The Catholic Historical Review (CHR) is the official organ of the American Catholic Historical Association. It was established at The Catholic University of America in 1915 by Thomas Joseph Shahan and Peter Guilday and is published quarterly by The Catholic University of America Press. The first issue contained a foreword by Cardinal James Gibbons who wrote of the journal that "I bespeak for it a generous welcome by the thoughtful men and women of the country, and bestow my blessing on the unselfish, zealous labors of the devoted Faculty of the Catholic University." Nelson Minnich is the editor.

With an international readership and a global array of contributors, CHR publishes significant, original, and preferably archival-based articles in English on topics related to the history of various lived Catholic experiences and their intersections with cultures and other religious traditions over the centuries and throughout the world. In addition, the periodical publishes reviews (single, fora, essays, and articles) written by experts of important books in the field, lists relevant articles that appear in other journals, and includes the section "Notes and Comments" containing news about the Association and other items of interest to readers. Any scholar may submit a manuscript, which is subjected to a rigorous double-blind evaluation.

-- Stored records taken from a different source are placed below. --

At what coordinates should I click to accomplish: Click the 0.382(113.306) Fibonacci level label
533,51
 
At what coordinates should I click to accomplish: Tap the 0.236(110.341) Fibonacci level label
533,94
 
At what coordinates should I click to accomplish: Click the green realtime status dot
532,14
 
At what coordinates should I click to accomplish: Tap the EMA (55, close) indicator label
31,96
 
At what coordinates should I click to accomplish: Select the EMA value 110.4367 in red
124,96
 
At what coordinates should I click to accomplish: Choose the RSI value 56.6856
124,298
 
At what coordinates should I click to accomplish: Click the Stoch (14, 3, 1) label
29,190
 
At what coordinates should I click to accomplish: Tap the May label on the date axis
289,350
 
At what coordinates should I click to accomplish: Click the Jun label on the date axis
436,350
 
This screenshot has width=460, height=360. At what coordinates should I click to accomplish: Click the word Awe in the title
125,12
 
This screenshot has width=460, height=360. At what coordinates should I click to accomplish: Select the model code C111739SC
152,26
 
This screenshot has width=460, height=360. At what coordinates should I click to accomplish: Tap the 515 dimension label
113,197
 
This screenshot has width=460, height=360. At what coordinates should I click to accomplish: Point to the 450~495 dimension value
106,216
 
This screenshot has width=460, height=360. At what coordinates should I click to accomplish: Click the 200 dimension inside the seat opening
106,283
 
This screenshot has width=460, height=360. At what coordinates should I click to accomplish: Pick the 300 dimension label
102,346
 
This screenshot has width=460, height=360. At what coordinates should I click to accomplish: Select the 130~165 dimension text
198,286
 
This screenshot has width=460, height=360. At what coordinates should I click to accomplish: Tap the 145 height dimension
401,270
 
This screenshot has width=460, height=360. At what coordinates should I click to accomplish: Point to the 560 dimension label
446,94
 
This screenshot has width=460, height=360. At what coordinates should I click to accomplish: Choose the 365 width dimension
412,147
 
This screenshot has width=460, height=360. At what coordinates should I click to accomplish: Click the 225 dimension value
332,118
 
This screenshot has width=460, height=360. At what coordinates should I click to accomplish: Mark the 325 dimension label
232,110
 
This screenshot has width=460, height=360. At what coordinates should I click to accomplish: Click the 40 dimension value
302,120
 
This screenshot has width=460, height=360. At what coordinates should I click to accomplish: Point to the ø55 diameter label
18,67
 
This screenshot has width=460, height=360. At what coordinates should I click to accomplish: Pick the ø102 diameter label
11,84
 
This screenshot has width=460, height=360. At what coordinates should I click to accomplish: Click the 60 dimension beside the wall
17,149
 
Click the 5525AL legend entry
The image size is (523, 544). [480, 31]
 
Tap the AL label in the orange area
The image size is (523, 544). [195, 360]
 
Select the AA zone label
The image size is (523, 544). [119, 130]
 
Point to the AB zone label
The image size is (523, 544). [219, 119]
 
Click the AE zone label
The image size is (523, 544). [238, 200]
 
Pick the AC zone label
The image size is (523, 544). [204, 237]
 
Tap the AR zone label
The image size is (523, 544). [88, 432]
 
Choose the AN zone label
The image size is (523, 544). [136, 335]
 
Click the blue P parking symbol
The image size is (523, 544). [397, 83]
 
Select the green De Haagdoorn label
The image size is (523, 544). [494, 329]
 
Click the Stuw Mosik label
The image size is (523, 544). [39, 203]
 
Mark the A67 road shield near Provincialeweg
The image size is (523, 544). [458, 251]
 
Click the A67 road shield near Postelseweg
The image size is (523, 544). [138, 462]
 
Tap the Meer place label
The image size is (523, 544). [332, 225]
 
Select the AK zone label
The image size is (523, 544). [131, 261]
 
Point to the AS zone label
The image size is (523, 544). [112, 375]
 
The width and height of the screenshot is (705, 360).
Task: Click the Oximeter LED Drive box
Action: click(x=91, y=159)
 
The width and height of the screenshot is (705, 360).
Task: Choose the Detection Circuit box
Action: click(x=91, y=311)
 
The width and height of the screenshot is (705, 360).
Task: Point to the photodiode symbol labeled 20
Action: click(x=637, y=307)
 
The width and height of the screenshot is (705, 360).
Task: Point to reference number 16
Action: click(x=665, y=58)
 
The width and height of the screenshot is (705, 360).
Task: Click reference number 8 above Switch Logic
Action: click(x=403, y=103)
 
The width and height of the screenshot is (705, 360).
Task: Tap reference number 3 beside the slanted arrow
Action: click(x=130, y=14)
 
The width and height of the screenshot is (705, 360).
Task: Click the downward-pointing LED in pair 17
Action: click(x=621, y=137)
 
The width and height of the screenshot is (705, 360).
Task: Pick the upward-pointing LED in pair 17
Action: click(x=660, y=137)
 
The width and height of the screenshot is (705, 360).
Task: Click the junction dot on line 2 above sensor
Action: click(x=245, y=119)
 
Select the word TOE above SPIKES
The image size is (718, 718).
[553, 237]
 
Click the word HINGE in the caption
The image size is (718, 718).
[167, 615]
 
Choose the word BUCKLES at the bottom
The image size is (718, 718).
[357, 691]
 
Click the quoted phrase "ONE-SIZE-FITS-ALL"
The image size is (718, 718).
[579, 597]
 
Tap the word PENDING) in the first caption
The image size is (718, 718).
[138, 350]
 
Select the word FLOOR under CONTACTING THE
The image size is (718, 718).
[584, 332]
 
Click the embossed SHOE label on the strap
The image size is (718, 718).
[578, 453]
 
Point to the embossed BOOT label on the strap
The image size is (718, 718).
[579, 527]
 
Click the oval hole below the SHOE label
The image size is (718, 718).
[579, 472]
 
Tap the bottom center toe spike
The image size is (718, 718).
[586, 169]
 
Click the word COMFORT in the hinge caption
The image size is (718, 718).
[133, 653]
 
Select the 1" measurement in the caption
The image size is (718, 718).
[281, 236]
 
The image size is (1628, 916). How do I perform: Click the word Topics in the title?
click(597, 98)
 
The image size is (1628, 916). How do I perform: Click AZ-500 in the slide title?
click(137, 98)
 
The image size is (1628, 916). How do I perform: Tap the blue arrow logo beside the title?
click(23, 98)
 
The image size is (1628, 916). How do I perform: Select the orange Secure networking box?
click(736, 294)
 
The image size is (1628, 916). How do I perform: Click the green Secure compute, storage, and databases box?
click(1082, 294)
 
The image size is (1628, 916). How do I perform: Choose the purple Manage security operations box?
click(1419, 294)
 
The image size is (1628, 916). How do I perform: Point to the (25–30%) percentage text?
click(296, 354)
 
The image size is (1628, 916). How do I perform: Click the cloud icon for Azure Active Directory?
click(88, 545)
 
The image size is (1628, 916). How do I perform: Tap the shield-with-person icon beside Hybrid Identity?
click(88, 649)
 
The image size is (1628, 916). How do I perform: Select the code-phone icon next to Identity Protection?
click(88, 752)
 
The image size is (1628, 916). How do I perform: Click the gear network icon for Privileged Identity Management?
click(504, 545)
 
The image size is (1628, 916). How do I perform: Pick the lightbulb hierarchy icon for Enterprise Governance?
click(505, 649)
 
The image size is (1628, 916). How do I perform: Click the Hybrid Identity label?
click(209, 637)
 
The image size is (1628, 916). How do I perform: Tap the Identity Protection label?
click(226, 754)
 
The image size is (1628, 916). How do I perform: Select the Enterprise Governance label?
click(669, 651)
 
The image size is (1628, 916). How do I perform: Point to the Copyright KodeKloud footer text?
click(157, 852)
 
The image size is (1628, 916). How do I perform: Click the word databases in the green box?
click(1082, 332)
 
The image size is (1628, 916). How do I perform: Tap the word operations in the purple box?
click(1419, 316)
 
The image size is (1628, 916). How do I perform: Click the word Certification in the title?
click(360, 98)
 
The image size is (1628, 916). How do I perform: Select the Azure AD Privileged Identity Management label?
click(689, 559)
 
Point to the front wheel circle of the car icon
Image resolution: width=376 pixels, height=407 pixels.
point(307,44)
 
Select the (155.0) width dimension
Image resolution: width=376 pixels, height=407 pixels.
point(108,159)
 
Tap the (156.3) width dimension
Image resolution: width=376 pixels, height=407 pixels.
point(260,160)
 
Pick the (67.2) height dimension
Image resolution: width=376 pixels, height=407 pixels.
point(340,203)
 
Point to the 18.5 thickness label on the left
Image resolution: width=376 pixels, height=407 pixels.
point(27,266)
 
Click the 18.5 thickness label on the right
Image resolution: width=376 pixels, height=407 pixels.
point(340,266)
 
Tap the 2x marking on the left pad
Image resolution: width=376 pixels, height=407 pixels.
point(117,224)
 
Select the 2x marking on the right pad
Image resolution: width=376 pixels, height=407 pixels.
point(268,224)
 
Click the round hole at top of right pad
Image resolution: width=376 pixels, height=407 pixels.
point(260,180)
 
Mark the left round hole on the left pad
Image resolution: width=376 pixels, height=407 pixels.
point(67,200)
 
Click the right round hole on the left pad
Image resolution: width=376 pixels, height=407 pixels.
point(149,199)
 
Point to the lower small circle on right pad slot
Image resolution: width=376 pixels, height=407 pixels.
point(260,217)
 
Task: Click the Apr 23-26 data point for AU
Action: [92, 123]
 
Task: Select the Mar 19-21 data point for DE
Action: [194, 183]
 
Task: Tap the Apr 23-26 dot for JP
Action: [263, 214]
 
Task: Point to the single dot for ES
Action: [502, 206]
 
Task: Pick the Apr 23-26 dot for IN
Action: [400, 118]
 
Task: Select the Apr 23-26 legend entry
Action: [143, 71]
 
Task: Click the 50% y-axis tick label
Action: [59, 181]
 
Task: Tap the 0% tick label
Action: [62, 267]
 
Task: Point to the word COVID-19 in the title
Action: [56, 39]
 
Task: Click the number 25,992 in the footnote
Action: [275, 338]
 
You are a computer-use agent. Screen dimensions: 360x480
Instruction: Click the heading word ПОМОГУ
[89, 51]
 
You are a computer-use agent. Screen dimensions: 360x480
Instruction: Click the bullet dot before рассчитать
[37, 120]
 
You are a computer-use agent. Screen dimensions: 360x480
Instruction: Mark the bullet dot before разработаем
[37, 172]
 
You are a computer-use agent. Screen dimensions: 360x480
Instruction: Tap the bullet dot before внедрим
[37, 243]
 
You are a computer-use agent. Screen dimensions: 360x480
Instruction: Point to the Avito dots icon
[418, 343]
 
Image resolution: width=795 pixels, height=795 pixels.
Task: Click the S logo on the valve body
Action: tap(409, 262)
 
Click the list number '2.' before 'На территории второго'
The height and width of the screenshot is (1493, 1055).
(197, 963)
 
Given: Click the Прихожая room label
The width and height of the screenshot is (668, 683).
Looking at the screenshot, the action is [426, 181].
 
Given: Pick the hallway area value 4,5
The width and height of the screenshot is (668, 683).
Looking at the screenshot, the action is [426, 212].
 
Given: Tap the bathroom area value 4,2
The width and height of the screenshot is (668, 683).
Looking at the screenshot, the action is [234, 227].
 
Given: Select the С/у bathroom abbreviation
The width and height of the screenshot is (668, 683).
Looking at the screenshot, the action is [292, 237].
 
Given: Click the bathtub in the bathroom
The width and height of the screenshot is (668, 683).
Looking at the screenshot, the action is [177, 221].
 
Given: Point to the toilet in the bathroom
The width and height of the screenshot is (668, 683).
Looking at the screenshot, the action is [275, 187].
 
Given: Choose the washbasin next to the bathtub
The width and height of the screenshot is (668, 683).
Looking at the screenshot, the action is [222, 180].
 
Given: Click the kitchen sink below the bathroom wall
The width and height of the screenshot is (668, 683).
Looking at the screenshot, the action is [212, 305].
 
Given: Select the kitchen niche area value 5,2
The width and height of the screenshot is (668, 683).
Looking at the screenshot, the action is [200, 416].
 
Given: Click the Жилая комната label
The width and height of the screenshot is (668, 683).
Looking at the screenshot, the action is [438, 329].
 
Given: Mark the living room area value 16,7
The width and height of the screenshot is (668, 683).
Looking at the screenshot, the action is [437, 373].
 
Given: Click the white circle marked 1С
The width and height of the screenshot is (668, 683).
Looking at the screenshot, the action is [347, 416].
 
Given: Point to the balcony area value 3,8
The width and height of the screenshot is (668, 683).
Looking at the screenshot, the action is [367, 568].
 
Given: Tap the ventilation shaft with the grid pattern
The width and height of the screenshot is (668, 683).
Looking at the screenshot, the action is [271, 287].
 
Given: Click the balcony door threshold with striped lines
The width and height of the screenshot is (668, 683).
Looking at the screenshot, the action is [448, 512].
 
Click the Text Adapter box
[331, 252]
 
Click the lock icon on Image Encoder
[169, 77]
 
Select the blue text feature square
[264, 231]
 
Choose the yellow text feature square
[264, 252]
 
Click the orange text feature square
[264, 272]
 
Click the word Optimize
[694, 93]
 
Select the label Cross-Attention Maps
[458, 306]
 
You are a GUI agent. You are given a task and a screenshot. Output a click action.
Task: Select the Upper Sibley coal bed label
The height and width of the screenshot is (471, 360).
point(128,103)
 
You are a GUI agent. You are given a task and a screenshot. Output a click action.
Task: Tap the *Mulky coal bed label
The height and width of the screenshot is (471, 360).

In addition to being available in print form, The Catholic Historical Review is also available electronically through Project MUSE.

==Editors of the Catholic Historical Review==
===List of Editors===
- Thomas Shahan, editor-in-chief (1915–29)
- Peter Guilday, Managing Editor (1929–41), editor-in-chief (1941–47)
- Patrick Browne, Managing Editor (1921–29)
- John Tracy Ellis, Managing Editor (1941–63)
- Robert Trisco, Managing Editor (1963–2005)
- Nelson H. Minnich, Editor (2005–)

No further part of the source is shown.